最近Dave Aitel 一直在思考这样一个问题:有组织的网络犯罪集团和一般从事渗透性测试的商务企业之间有什么区别?
安全软件制造和免疫咨询的首席技术主管和创建人Aitel,在最近的博克中写道:"既然一个公司拥有一笔相当大的预算,专门的基础设施与一群富有经验和技术高超的员工,但是为什么他们中的那么多人在对抗中却像软弱的初学者呢?事实上,给一个人很多的钱和很大的使命去解决一件事却常常给了他们一个很好的理由变得懒惰且碌碌无为。"
"针对不同等级的六大规则"也由此应运而生,Aitel指南像有组织的网络犯罪集团一样把一小群安全卫士转变为一个邪恶且卑劣的黑客机器。
规则一:"如果你不能确保在它出现问题而不能工作的时候成功地进行调试,那么就不要使用该工具"。 Aitel 说:"总是有因为使用者的原因而致使一些工具不能工作的情形发生。 你和目标对象之间的网络复杂化在未来总是发生。如果你的对象,例如一台扫描仪有一个主机防止侵入系统,你还是可以使这些不安全代码执行,但是如果你从来没有将这些代码写入(目标对象),你就不能(使这些工具正常工作)。"
规则二:不要将攻击拆散了研究。这个规律是Aitel在@Stake工作时产生的研究结果。安全公司成立了一个研究小组,但是他们孤立于顾问小组。Aitel说,最后的结果是,这个研究小组经过几年研究的事情对他们手头上的工作毫无帮助,于是最终还是结束了这项工作。
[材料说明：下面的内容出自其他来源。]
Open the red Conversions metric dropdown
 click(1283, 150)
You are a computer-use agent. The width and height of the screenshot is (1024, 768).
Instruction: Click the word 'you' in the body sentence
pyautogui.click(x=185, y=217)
规则三:成立一个可以8小时以内进行打击容易或者时间紧迫攻击的快速反应小组。Aitel说:"最好可以对不同的事情拥有不同的分析人员,对于长期分析小组,我更倾向于快速反应小组方面, 但是我们用于两方面的工作人员"。
规则四:内部应重视技术。Aitel说:"研究资金最好投资在你所拥有技术上,那些有风险的技术你可以马上丢掉。"
规则五:与其他可以写危险代码的人成立技术合作伙伴关系。Aitel建议:成为安全研究团体的一员,这些安全团体经常出现在一些协会、邮件列表或者RIC(实时接口处理器)频道中。
规则六:一个小组一个任务。Aitel说:通常情况下人们喜欢只在Windows或只在Unix下工作,但是这样不是一个通向成功的好办法,应该找到那些能通用所有系统的人。